Mas a avaliação negativa à prestação da imprensa pública transcende a acusação de “não divulgar a verdade”. Entre os outros âmbitos que os críticos atacam, destaca-se o domínio da Língua Portuguesa. No debate da TPA que o texto refere, este particular aspecto ganhou espaço. O Jornal de Angola tem recebido, igualmente, “apelos” para que procure reduzir a quantidade de “erros de ortografia”, pois que “não se aceitam numa publicação de dimensão nacional e com um passado de grandes referências na escrita”. Mesmo não se conhecendo se os órgãos privados também se confrontam com os reparos de quem tanto preza a Língua, não é descabido considerar que a apreciação também os colhe.
Assim, nós, os jornalistas, devemos ser os primeiros a reconhecer que, realmente, temos sido produtivos em inadequações (e não erros, como aconselha a Didáctica) à Língua, instrumento mais importante para o trabalho que desenvolvemos. Aliás, os debates entre os integrantes da classe gravitam muitas vezes à volta desta realidade. A situação é tão preocupante, que, na tentativa de lhe minimizar os efeitos, acções de formação têm sido privilegiadas, ora sob iniciativa do Ministério de tutela, ora promovidas pelos próprios órgãos de comunicação. De instituições singulares nascem e prosperam, igualmente, iniciativas viradas para a capacitação de quadros da imprensa.
Contudo, os “conflitos” que jornalistas tenham eventualmente com a Língua já não eram suposto assustar quem tivesse o mínimo domínio da realidade angolana. Deviam, aliás, ser compreendidos à luz do quadro que caracteriza o processo de formação no país. Não se pode descontextualizar a actividade jornalística do âmbito geral. Por que teria de ser o jornalismo excepção, num conjunto de profissões consagradas à luz de um mesmo sistema de ensino reconhecidamente débil? Por favor, que não se sacrifique apenas um, do todo que sofre as consequências de anos de desprezo a que se votou o processo de ensino e aprendizagem.

- _Dados para análise_:
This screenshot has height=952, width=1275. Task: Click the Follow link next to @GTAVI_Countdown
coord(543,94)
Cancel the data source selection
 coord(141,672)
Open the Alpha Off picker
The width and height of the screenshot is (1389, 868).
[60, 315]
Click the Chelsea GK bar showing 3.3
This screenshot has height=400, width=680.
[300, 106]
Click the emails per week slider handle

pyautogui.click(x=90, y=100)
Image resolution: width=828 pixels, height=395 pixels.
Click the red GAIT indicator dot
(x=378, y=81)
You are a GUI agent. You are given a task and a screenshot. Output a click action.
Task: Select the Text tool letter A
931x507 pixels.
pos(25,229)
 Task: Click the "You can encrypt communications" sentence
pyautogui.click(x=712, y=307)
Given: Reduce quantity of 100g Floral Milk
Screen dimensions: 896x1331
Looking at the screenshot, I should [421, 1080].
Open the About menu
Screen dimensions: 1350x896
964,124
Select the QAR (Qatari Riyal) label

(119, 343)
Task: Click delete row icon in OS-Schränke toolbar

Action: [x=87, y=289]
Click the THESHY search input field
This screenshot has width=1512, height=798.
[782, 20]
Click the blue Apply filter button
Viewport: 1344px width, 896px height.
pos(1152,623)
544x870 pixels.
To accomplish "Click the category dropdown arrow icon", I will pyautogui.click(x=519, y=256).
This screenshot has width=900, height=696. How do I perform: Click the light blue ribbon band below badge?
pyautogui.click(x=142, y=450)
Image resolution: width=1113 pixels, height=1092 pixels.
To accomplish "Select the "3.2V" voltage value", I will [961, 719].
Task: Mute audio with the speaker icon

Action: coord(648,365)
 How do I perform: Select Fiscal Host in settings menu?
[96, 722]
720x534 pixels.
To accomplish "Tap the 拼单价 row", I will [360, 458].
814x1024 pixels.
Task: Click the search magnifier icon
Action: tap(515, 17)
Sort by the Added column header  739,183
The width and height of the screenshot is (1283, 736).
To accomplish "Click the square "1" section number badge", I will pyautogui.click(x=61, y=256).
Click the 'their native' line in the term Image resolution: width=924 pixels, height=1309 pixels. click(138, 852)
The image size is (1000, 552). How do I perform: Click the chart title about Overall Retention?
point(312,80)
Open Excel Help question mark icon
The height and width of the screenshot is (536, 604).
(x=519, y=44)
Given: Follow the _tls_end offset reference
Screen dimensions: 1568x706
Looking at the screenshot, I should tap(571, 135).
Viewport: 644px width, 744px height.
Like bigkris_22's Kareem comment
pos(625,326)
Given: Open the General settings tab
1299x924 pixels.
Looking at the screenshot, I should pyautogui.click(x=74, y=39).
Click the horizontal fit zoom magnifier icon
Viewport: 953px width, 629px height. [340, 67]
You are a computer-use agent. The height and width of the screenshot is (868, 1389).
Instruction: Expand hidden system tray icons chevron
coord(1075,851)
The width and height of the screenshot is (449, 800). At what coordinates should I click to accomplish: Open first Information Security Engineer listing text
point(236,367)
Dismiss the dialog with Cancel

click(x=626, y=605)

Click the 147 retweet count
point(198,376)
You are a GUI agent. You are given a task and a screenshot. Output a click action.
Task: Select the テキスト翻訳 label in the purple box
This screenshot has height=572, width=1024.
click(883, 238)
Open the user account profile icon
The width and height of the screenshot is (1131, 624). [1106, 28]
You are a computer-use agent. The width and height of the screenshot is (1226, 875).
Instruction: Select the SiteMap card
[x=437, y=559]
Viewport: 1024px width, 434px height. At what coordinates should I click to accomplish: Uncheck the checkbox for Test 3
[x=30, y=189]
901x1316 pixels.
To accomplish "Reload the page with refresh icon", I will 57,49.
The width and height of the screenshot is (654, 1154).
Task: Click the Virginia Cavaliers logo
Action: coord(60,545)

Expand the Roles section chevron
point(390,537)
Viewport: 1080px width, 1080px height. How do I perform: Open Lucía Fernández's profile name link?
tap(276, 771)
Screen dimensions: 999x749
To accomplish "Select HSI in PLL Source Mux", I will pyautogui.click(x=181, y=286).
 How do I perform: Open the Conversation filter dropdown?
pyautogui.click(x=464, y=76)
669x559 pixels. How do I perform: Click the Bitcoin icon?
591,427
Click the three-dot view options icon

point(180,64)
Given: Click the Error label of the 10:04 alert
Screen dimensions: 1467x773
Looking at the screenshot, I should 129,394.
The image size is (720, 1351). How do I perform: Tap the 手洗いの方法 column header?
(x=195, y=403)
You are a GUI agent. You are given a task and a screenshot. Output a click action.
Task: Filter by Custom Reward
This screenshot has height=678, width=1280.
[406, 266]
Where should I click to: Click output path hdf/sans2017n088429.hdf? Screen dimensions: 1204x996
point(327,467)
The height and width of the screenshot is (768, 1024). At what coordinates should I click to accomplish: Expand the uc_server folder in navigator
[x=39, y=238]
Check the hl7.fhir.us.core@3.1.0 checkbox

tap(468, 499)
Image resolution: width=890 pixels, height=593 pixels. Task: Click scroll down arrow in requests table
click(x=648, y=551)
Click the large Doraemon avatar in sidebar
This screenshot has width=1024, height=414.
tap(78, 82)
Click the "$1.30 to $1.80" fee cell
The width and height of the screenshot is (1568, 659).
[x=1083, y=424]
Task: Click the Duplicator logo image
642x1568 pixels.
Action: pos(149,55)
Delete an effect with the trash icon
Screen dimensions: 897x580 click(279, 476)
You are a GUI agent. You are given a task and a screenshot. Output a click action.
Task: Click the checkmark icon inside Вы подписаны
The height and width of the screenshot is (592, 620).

- _Partes do exercício_:
(a) Indique se cada afirmação está de acordo com o texto de estudo, respondendo sim ou não e citando as palavras do texto que o decidem: (i) O Jornal de Angola tem recebido apelos para reduzir os erros de ortografia. (ii) Sabe-se que os órgãos privados também recebem reparos sobre o uso da Língua. (iii) As acções de formação têm sido promovidas apenas pelo Ministério de tutela.
(b) Extraia do texto de estudo, sem qualquer alteração, o trecho que começa nas palavras "Mas a avaliação" e termina após as palavras "também os colhe.".
(c) Segundo o texto de estudo, à luz de quê deviam ser compreendidos os "conflitos" dos jornalistas com a Língua?

- _Lista de respostas_:
(a)
(i) Sim: "O Jornal de Angola tem recebido, igualmente, “apelos” para que procure reduzir a quantidade de “erros de ortografia”"
(ii) Não: "Mesmo não se conhecendo se os órgãos privados também se confrontam com os reparos de quem tanto preza a Língua"
(iii) Não: "ora sob iniciativa do Ministério de tutela, ora promovidas pelos próprios órgãos de comunicação"

(b)
Mas a avaliação negativa à prestação da imprensa pública transcende a acusação de “não divulgar a verdade”. Entre os outros âmbitos que os críticos atacam, destaca-se o domínio da Língua Portuguesa. No debate da TPA que o texto refere, este particular aspecto ganhou espaço. O Jornal de Angola tem recebido, igualmente, “apelos” para que procure reduzir a quantidade de “erros de ortografia”, pois que “não se aceitam numa publicação de dimensão nacional e com um passado de grandes referências na escrita”. Mesmo não se conhecendo se os órgãos privados também se confrontam com os reparos de quem tanto preza a Língua, não é descabido considerar que a apreciação também os colhe.

(c) À luz do quadro que caracteriza o processo de formação no país.